Raw data Start Marker
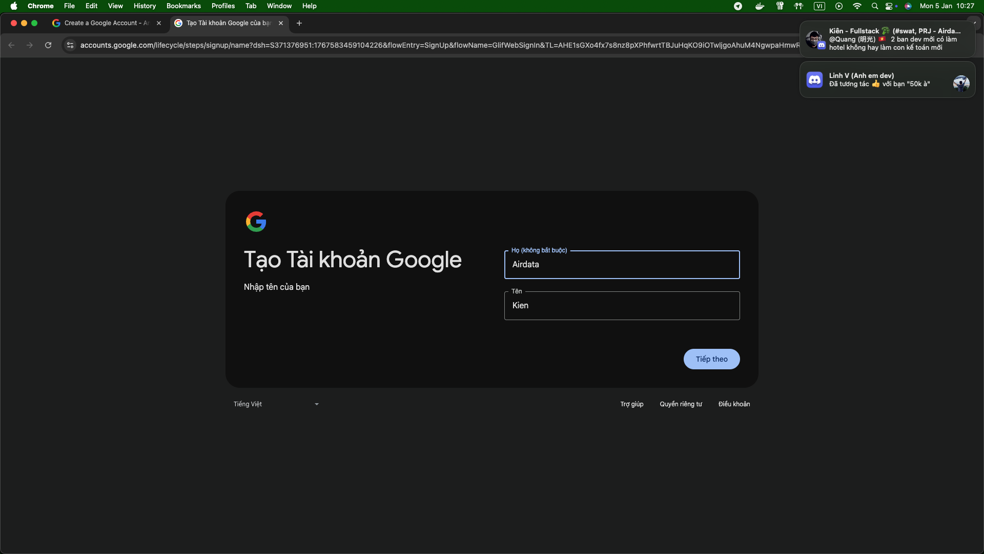Open Control Center from the menu bar
The width and height of the screenshot is (984, 554).
(889, 6)
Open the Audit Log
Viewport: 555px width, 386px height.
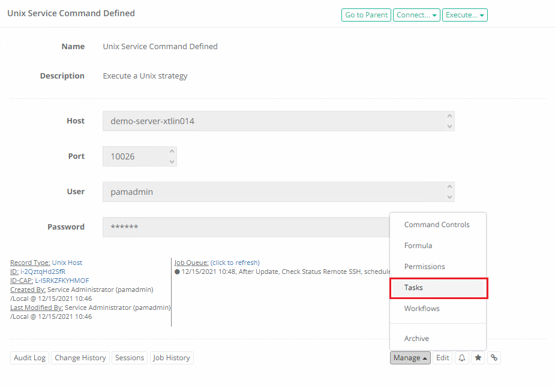click(30, 358)
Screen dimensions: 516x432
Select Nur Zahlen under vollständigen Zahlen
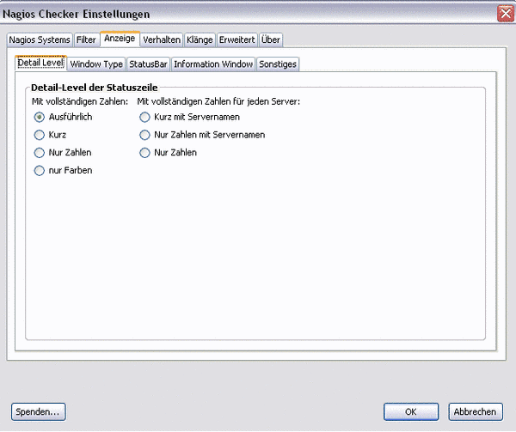pos(39,153)
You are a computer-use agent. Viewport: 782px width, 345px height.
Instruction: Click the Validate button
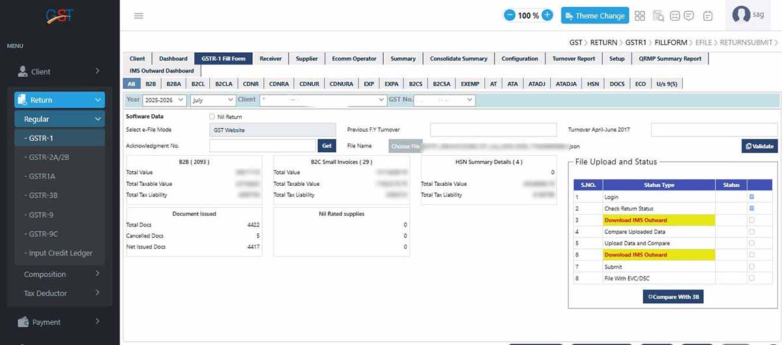click(x=759, y=146)
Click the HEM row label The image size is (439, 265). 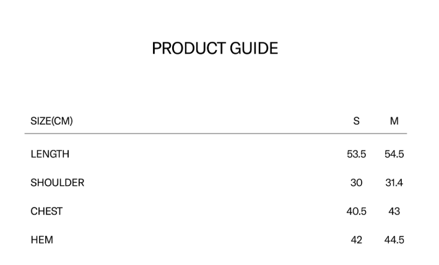41,240
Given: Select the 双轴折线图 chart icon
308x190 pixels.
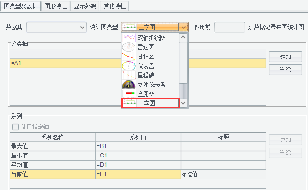Looking at the screenshot, I should click(x=129, y=37).
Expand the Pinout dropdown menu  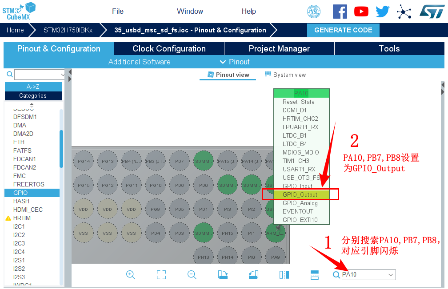coord(235,62)
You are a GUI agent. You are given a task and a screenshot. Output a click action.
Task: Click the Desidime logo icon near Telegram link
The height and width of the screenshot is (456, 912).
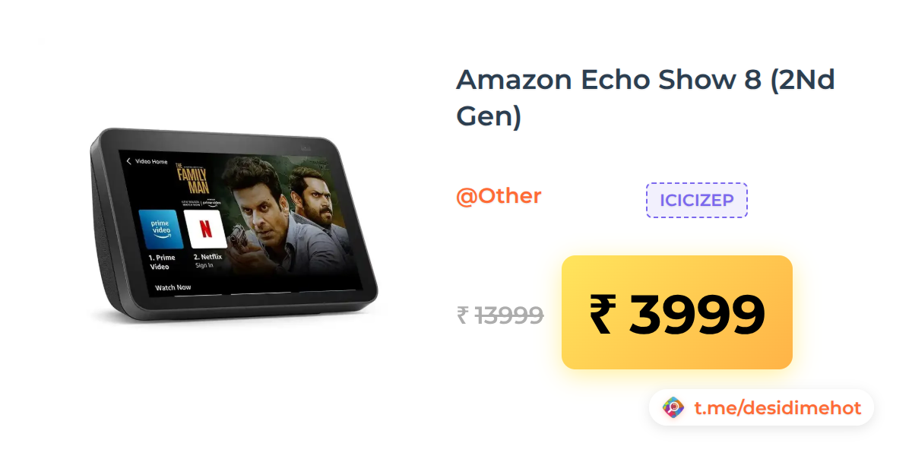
Raw data End Marker
### Aim of the task
Exactly repeat only the lines from the one with "You are a GUI" to the closing line above, both included, and omit every picture.

### Finished exercise
You are a GUI agent. You are given a task and a screenshot. Output a click action.
Task: Click the Desidime logo icon near Telegram link
The height and width of the screenshot is (456, 912).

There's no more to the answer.